Secret menu orders move sauces and toppings around, which can change allergens fast. A “little drizzle” is still an ingredient. A “side sauce” is still a sauce. This is not the moment to trust a Reddit comment from someone named WingDaddy82.
Best Buffalo Wild Wings Secret Menu Orders, Ranked
The best classic hack is Vampire Slayer: Spicy Garlic plus Parmesan Garlic. It is loud, garlicky, and completely uninterested in your breath.
The best modern hack is Lemon Pepper Wet: Lemon Pepper Sauce plus Lemon Pepper Dry Rub. Simple, bright, salty, and not trying to become five sauces at once.

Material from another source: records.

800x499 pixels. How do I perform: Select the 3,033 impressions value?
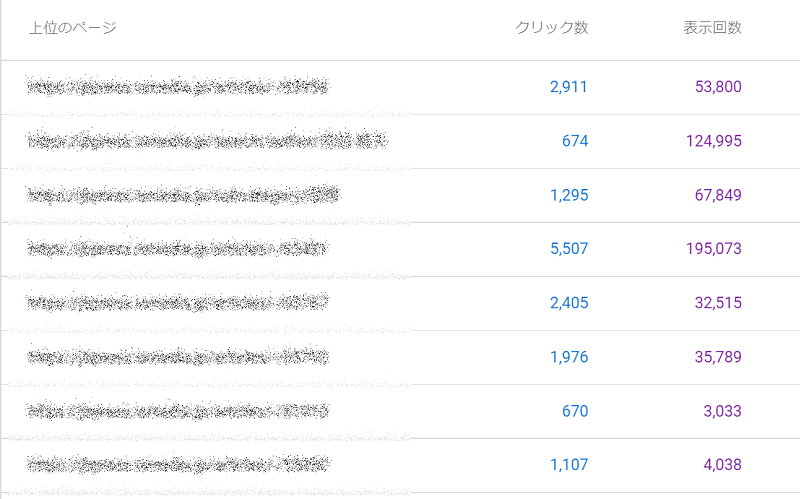tap(722, 411)
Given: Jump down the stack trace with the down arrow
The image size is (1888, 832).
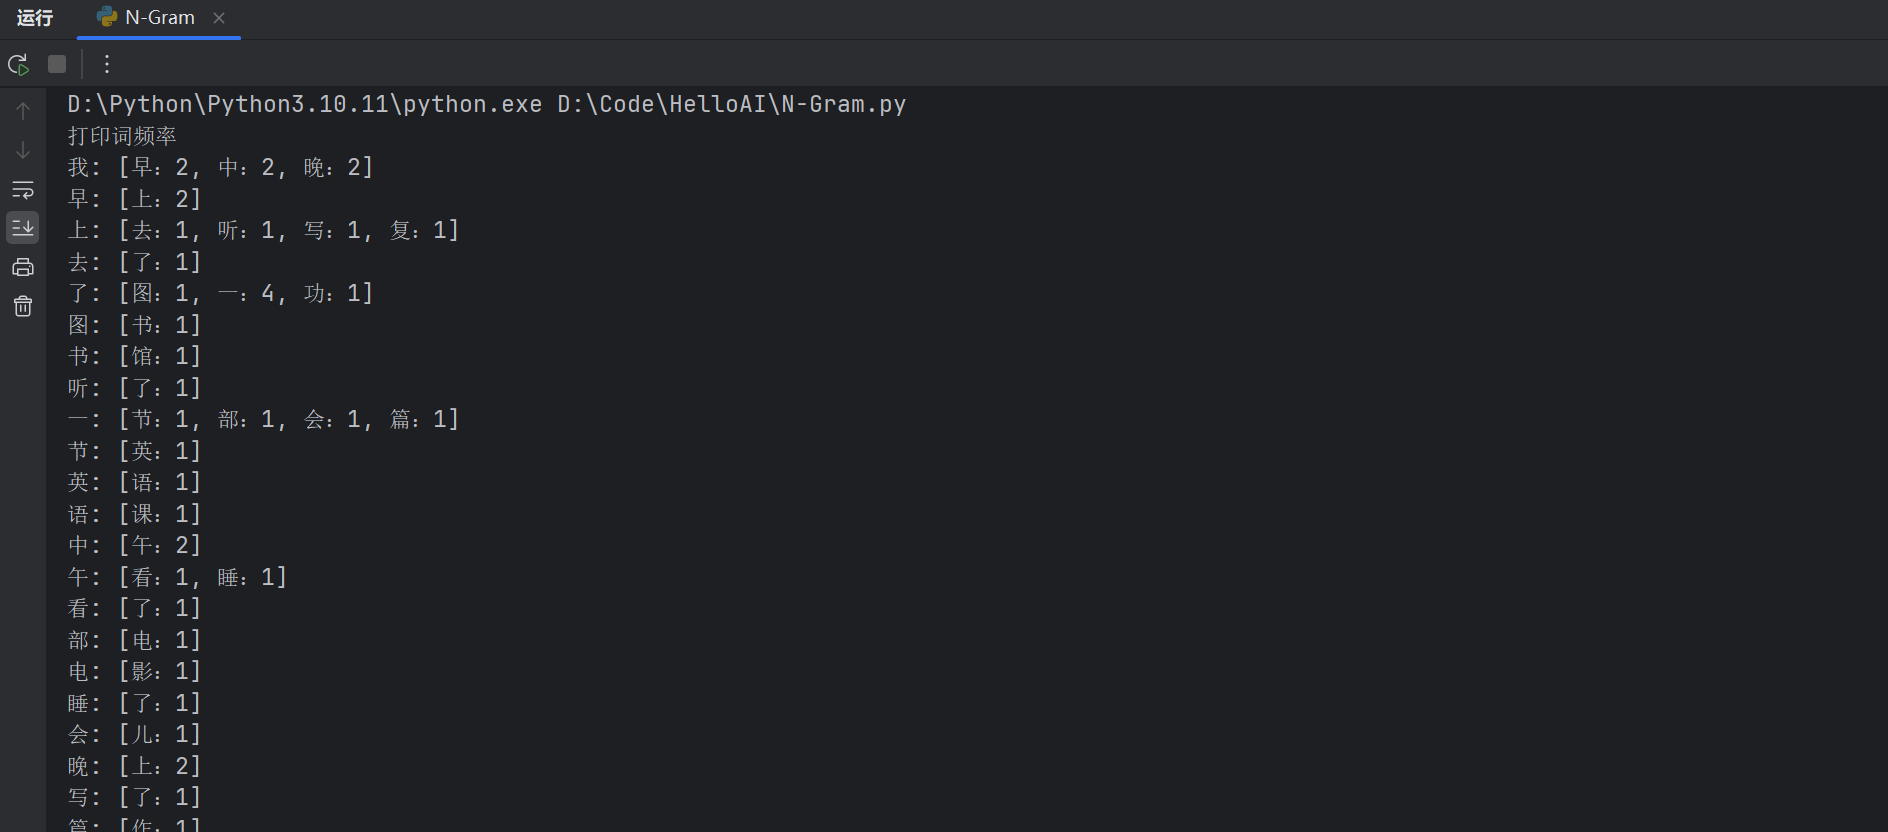Looking at the screenshot, I should coord(23,150).
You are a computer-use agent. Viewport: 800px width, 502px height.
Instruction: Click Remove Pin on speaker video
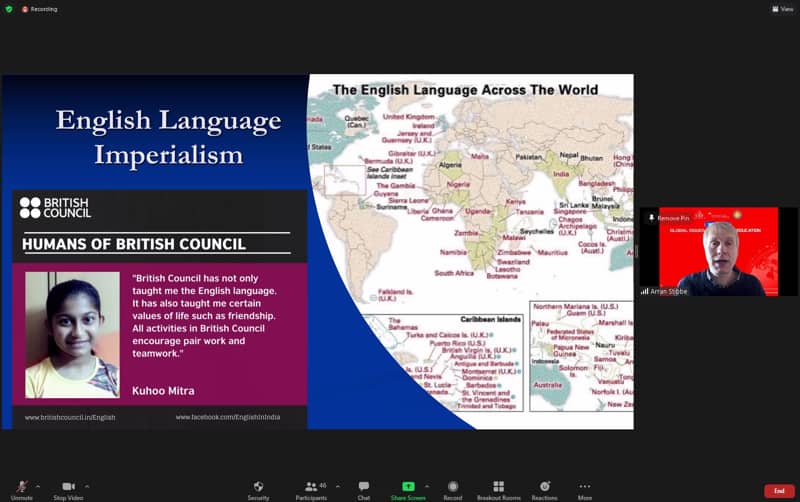[x=670, y=217]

The best sweet-heat hack is Honey Garlic Hot: Honey Garlic with Hot or Wild on the side.
The best chaos hack is El Loco: Chipotle BBQ dry-rubbed boneless wings with queso on the side.
The best group hack is the Sauce Flight: wings, fries, four or more sauces, and the emotional maturity to admit which mixtures were mistakes.
The best value hack is using BOGO days or online/app bundles to test sauce combos without financially sponsoring your own bad decisions.
Buffalo Wild Wings’ Secret Menu Is Sauce Algebra
Buffalo Wild Wings does not need a formal secret menu. It has 26 sauces and dry rubs, wings, boneless wings, fries, queso, nachos, burgers, wraps, sandwiches, dippers, bundles, promos, and enough ramekins to make a condiment cult feel seen.
The secret is not hidden food. The secret is knowing how to ask.
Say the official item. Say the sauce. Say whether you want it tossed, drizzled, or on the side. Use current sauce names, not ancient internet nicknames. Be polite. Tip well. Do not demand that a server decode “Dragon Vampire Dirty Loco Fire Bird” during the third quarter.
Because the real Buffalo Wild Wings secret menu is not behind the counter.
It is sitting right there in the sauce list, waiting for someone brave, hungry, and mildly unhinged enough to mix Teriyaki with Desert Heat and call it dinner.